--- start Document text ---

# Taco 571-2 Valve Power Heads Going Bad



## sws4420 (Oct 30, 2011)

Question for those of you in the know on these types of things.

My furnace is about 7 years old. It seems every year at least once a year, I'm replacing the power heads on these taco 571-2 zone valves. Seeing that my house has 5 zones in it, it becomes quite a pain in the backside buying these things all the time. I have a small power head graveyard going on in the basement.

Anyway, is there a common cause for this failure that I don't know about? Possibly a rebuild kit or fix for these things?

Thanks for any help or advice you may be able to offer.

Bill
Colonie, NY


----------



## paul52446m (Oct 31, 2011)

sws4420 said:


> Question for those of you in the know on these types of things.
> 
> My furnace is about 7 years old. It seems every year at least once a year, I'm replacing the power heads on these taco 571-2 zone valves. Seeing that my house has 5 zones in it, it becomes quite a pain in the backside buying these things all the time. I have a small power head graveyard going on in the basement.
> 
> ...


I am not really up on the taco valve, i prefer Honeywell. One mistake a lot of guys  make is when you change the power head, you need to check the valve body and see how hard it turns. If the valve body turns hard then you are over working and over amping   the motors . Most the time you have to change
 both the body and head.  Paul


----------

--- end Document text ---
--- start Data shown ---

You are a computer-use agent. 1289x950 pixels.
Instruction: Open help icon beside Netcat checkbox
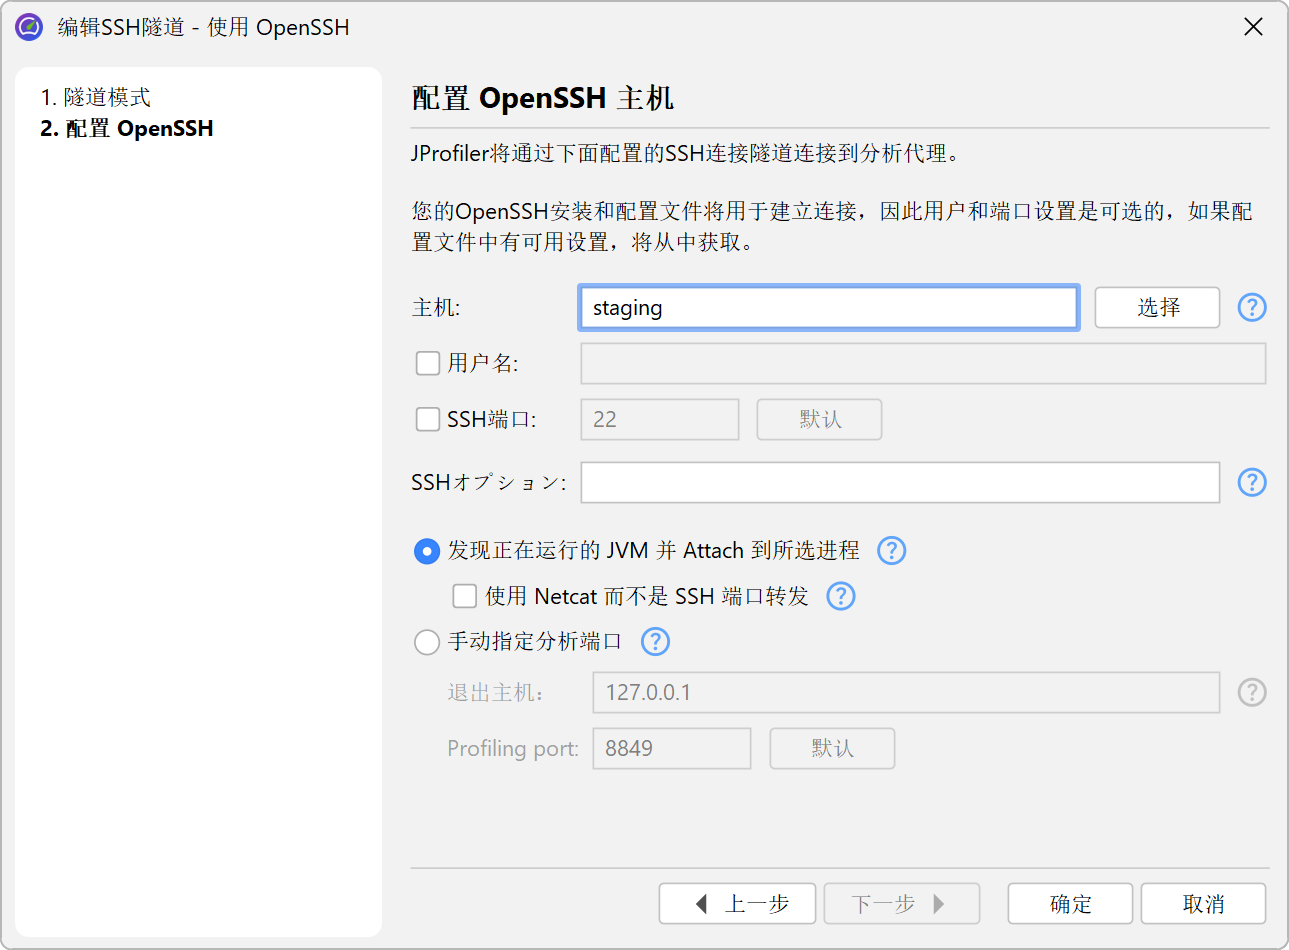(841, 596)
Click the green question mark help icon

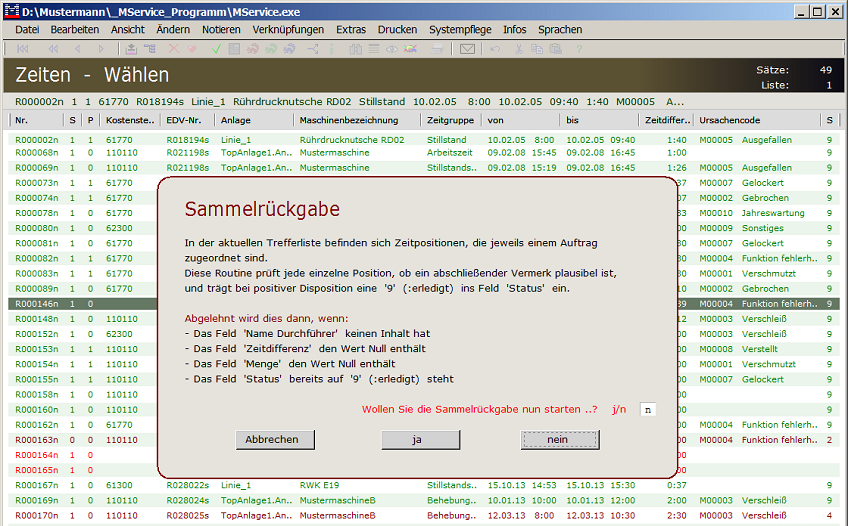pyautogui.click(x=579, y=48)
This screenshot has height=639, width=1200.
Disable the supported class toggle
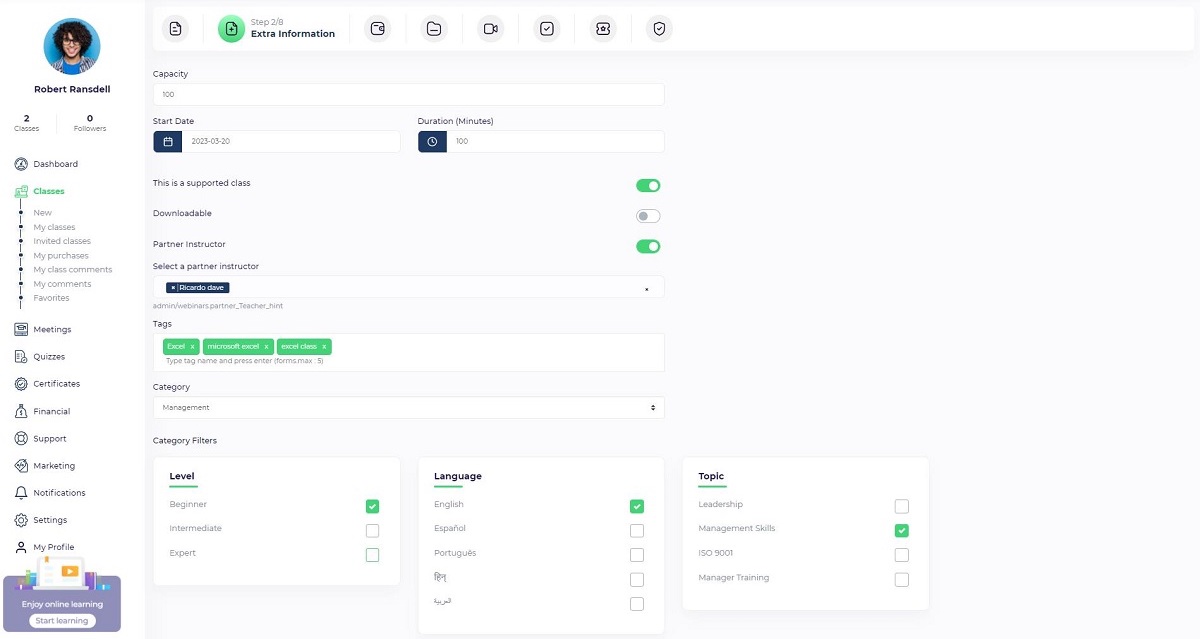coord(648,185)
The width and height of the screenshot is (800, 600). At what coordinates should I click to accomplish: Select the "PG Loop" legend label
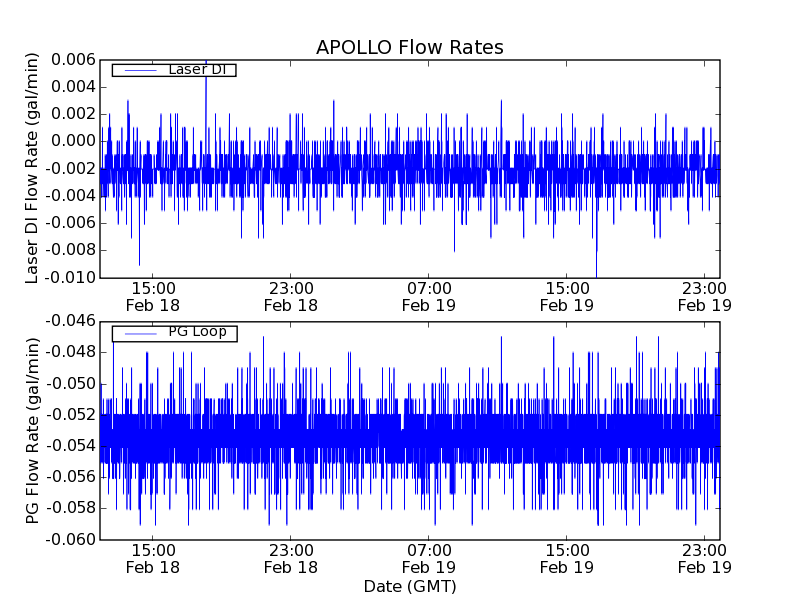point(197,332)
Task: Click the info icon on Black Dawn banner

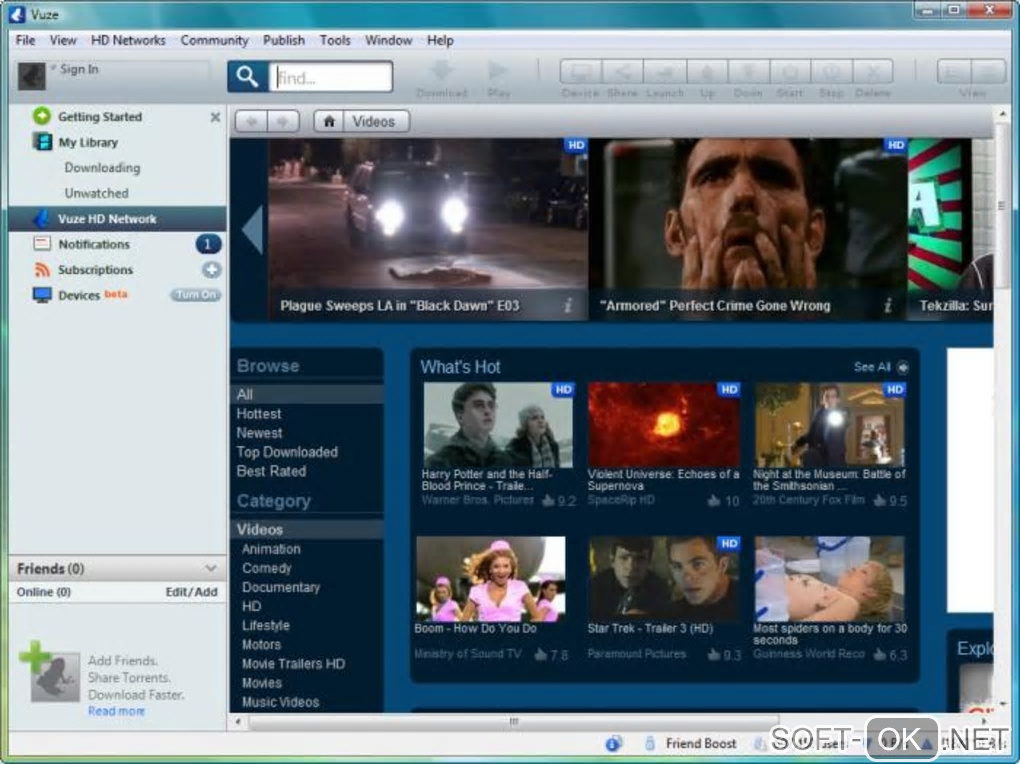Action: (568, 306)
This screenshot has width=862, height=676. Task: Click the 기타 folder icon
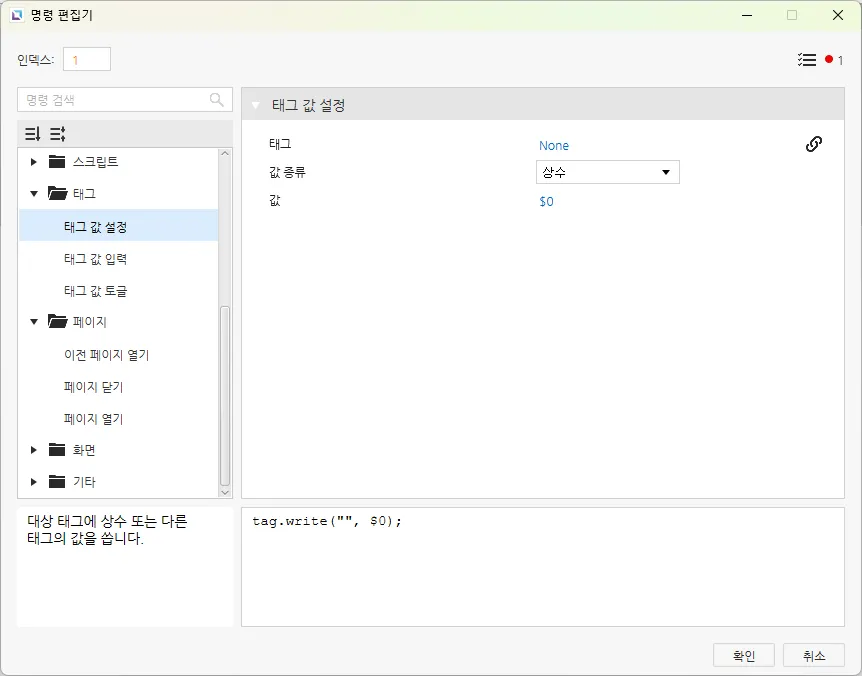[x=56, y=482]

--- end Data shown ---

> **Task instructions**
a) Please update the part of the forum thread on Taco 571-2 power heads that opens with the words containing "## sws4420 (Oct" and closes with "able to offer.", writing "garage" in place of "basement".
b) Answer these from the forum thread on Taco 571-2 power heads:
(i) How old is the furnace?
(ii) How many zones does the house have?
(iii) Which brand does paul52446m prefer?
c) Decide whether each statement agrees with the forum thread on Taco 571-2 power heads, quoting the words that settle it:
(i) The house has three zones.
(ii) The reply says that most of the time both the valve body and the head need changing.
(iii) The first post asks about a possible rebuild kit.
The data has no connection to the forum thread on Taco 571-2 power heads.

> **The responses**
a)
## sws4420 (Oct 30, 2011)

Question for those of you in the know on these types of things.

My furnace is about 7 years old. It seems every year at least once a year, I'm replacing the power heads on these taco 571-2 zone valves. Seeing that my house has 5 zones in it, it becomes quite a pain in the backside buying these things all the time. I have a small power head graveyard going on in the garage.

Anyway, is there a common cause for this failure that I don't know about? Possibly a rebuild kit or fix for these things?

Thanks for any help or advice you may be able to offer.

b)
(i) About 7 years old.
(ii) 5 zones.
(iii) Honeywell.

c)
(i) No: "my house has 5 zones in it"
(ii) Yes: "you have to change both the body and head"
(iii) Yes: "Possibly a rebuild kit or fix for these things?"